En ce qui concerne l’évolution des coûts, nous savons désormais qu’en 2022, nous nous sommes stabilisés au niveau d’avant le coronavirus à partir du second semestre. La demande en prestations n’a pas diminué, voire a augmenté dans certains domaines. Pourtant, l’expression «explosion des coûts» est déplacée. L’année dernière, nous avons enregistré une augmentation des coûts par personne de 2,6% dans l’AOS, soit le niveau moyen observé ces 10 dernières années (+2,8%). Et par rapport à l’estimation du groupe d’experts du DFI, qui parle d’une augmentation maximale de 2,7% des coûts dans l’AOS par an avant que des mesures de maîtrise des coûts ne soient prises, nous nous trouvons dans la fourchette visée.

Pénurie ou problèmes de livraison?

La vigilance est également de mise en ce qui concerne la notion de «pénurie» dans l’approvisionnement en soins. Il s’agit parfois plutôt de problèmes de livraison. Ce ne sont pas les mêmes mesures qui doivent être prises selon les cas de figure. Et pour la plupart d’entre elles, il n’est pas nécessaire de réinventer la roue. En effet, la question a surgi à intervalles réguliers ces dernières années sur l’échiquier politique et chaque fois, le catalogue de mesures a été réévalué pour s’assurer qu’il était adéquat.

Il me semble essentiel que chacun assume ses responsabilités. C’est ainsi que l’Office fédéral pour l’approvisionnement économique du pays (OFAE) exerce la haute surveillance sur le stock de médicaments obligatoire. Il tient également à jour une liste des médicaments destinés à l’être humain autorisés et disponibles.

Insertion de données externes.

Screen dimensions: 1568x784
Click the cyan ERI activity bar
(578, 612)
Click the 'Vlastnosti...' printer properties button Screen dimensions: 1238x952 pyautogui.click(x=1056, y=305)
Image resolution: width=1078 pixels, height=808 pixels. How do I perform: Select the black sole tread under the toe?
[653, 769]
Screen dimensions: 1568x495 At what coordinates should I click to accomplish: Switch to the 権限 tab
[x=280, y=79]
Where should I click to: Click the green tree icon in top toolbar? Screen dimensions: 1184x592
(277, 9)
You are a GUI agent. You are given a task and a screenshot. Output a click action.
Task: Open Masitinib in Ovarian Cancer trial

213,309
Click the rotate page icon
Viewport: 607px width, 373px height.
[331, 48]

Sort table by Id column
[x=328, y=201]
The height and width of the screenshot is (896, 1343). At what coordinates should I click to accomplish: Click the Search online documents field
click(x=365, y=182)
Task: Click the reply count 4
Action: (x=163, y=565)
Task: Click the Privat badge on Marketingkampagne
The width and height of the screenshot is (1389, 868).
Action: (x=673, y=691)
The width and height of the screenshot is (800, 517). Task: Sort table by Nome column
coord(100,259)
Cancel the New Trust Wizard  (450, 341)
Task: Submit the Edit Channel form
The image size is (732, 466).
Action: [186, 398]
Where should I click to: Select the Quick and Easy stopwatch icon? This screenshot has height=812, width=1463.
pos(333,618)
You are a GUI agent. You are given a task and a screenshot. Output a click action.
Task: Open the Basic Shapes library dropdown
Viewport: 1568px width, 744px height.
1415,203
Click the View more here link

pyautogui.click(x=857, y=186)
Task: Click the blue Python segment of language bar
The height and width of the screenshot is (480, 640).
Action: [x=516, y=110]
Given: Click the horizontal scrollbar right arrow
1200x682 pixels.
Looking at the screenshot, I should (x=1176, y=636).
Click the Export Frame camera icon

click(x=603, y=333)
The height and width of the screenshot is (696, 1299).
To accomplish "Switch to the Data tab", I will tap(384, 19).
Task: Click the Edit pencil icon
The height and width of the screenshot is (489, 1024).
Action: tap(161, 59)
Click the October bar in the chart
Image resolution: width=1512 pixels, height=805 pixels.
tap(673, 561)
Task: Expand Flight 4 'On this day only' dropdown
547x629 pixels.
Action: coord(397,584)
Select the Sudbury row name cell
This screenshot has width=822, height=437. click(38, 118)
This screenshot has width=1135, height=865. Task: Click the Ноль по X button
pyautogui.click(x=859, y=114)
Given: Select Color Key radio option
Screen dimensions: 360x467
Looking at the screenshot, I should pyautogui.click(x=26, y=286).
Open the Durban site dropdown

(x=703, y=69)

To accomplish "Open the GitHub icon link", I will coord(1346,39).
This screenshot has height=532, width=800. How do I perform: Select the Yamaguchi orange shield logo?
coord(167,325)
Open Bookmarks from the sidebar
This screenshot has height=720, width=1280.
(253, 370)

Les fournisseurs de prestations peuvent y recourir. Le médecin, quant à lui, remet une ordonnance à ses patients. Le pharmacien conseille ces derniers, notamment sur la question de la remise d’un générique ou d’un biosimilaire. En d’autres termes, les médicaments en réserve sont suffisants. Mais tirons-nous pleinement parti des possibilités existantes et faisons-nous preuve de souplesse dans nos actions?

Je suis sceptique lorsque j’entend que le manque de certains médicaments serait expliqué par des prix trop bas et des mesures d’économies. La Suisse est en tête de tous les pays européens en termes d’approvisionnement en médicaments, mais aussi en termes de prix. Les médicaments originaux y sont nettement plus chers et les prix des médicaments génériques y sont même deux fois plus onéreux qu’à l’étranger. Le prix n’est donc pas la raison principale.

Les positions extrêmes génèrent de l’attention

Comment comprendre la situation? À l’heure actuelle, ce sont les voix les plus fortes et les plus polémiques qui attirent l’attention. Les voix nuancées sont quant à elles peu entendues. Pourtant, la Suisse s’est souvent démarquée par le passé en prenant des décisions réfléchies, ce qui lui a plutôt bien réussi. On voit où l’inverse peut mener avec l’exemple de la réglementation sur l’admission des médecins étrangers, que le Parlement vient de modifier à nouveau. Le fait qu’il revienne ainsi sur sa propre décision après seulement quelques mois doit nous interpeller et ne pas devenir une habitude. La politique y perdrait sa crédibilité.

Il me semble donc beaucoup plus important que les réformes prévues et planifiées de longue date concernant les tarifs médicaux ambulatoires, le financement uniforme EFAS et la révision des marges des médicaments franchissent enfin la ligne d’arrivée. Cela peut ma foi paraître peu exaltant pour ceux qui sont déjà familiers avec ces réformes et nous ont souvent entendu les mettre en avant; mais leur impact sur le système de santé sera bien réel et cela mérite une certaine insistance et quelques répétitions.